目前检测抗坏血酸的方法众多,液相色谱法、分光光度法、ESR光谱法以及电化学的方法,但是以上的方法各自存在一些不足之处,比如液相色谱法的操作步骤复杂且时间较长,分光光度法因其检测中影响因素较多导致准确性差,ESR光谱法则存在成本较高,数据处理难度大的问题,电化学的方法也因与抗坏血酸氧化还原电位类似的尿酸等物质干扰大,以致检测的灵敏性较差。
目前实现抗坏血酸检测的探针多为荧光染料,然而,这些有机分子由于光稳定性差,背景荧光干扰大,细胞毒性大等缺点限制了其在生物成像领域的应用。相比于荧光检测信号,磷光铱配合物除了能应用其自旋—轨道耦合提高电致发光的量子效率外,其相对较长的磷光寿命使之成为一种非常理想的生物荧光成像标记染料。由于不同于有机分子,磷光过渡金属铱配合物具有以下几大特点:具有较大的Stokes位移和较长的发射寿命,长的发射寿命有利于使用时间分辨技术使磷光信号与背景的荧光信号区分开,具有优越的光稳定性便于长时间观测。
由此可见,找到一种稳定性更好、细胞毒性更低的可用于生物体检测的长寿命抗坏血酸检测探针是本领域亟待解决的问题。
发明内容
1、技术问题
为了克服现存技术中,荧光探针光稳定性差、细胞毒性大等问题,本发明提供了一类可用于检测抗坏血酸的磷光发射的铱配合物。
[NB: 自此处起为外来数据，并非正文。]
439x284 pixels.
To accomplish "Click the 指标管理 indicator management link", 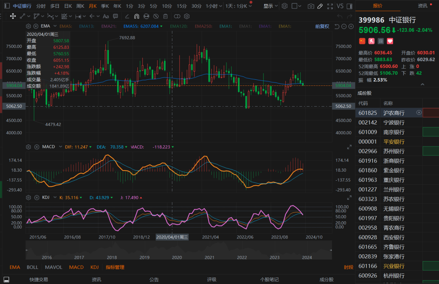I will (115, 267).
本发明的另一目的在于给出所述磷光发射铱配合物的制备方法。
本发明的再一目的在于提出所述磷光发射铱配合物在抗坏血酸检测、生物标记与细胞成像领域中的应用。
2、技术方案
本发明提供了一种离子型磷光铱配合物,所述铱配合物的辅助配体上含有氮氧自由基,该铱配合物具有如下结构通式:
其中,C^N配体为下列结构中的一个:
本发明还提供了一种所述离子型磷光铱配合物的制备方法,该制备方法包括以下步骤:
(1)4,4’-二甲基-2,2’-联吡啶经过氧化、甲氧基化、酯的还原、氢溴酸取代四步反应得到N^N辅助配体;
(2)将所述步骤1得到的辅助配体与铱二氯桥((C^N)2Ir(μ-Cl)2Ir(C^N)2)通过配位反应制备得到配合物中间体,其中C^N为所述C^N配体中的一种;
(3)将所述步骤2得到的配合物中间体与4-氨基-2,2,6,6-四甲基哌啶氮氧自由基以及碳酸钾粉末溶解于N-甲基吡咯烷酮溶液中反应,得到目标铱配合物。
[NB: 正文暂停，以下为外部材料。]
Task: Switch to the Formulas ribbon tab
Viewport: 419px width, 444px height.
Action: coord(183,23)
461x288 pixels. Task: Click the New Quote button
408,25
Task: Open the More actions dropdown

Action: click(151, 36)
本发明还提供了一种所述离子型磷光铱配合物在抗坏血酸检测上的应用。
所述离子型磷光铱配合物还可用于细胞成像和时间分辨技术上。
3、有益效果
本发明合成的材料用作抗坏血酸检测磷光探针,在抗坏血酸存在下磷光发射增强,为turn-on型磷光探针,检测效果显著。
本探针材料具有低生物毒性,且容易进入细胞胞浆中,长的磷光发射寿命可使用时间分辨技术与背景荧光信号相区分以降低信噪比,使得这类探针可通过寿命成像和时间门技术成像实现细胞内抗坏血酸检测,提高检测精度。
附图说明
图1为实施例2中配合物Ir-2[Ir(ppy)2-bpy-NO]+PF6 -的MALDI-TOF谱图;
图2为实施例3中磷光探针Ir-2在PBS缓冲溶液中的磷光发射光谱对抗坏血酸(Vc)的响应性;
图3为实施例3中磷光探针Ir-2在PBS缓冲溶液中的磷光发射强度与初始强度比与不同当量抗坏血酸(Vc)的线性拟合曲线;
图4为实施例4中磷光探针Ir-2在PBS缓冲溶液中的寿命对抗坏血酸的响应性。
图5为实施例5中磷光探针Ir-2应用于活细胞抗坏血酸检测的共聚焦成像照片。
具体实施方式
为了更好地理解本发明专利的内容,下面通过具体的实例来进一步说明本发明的技术方案。但这些实施实例并不限制本发明。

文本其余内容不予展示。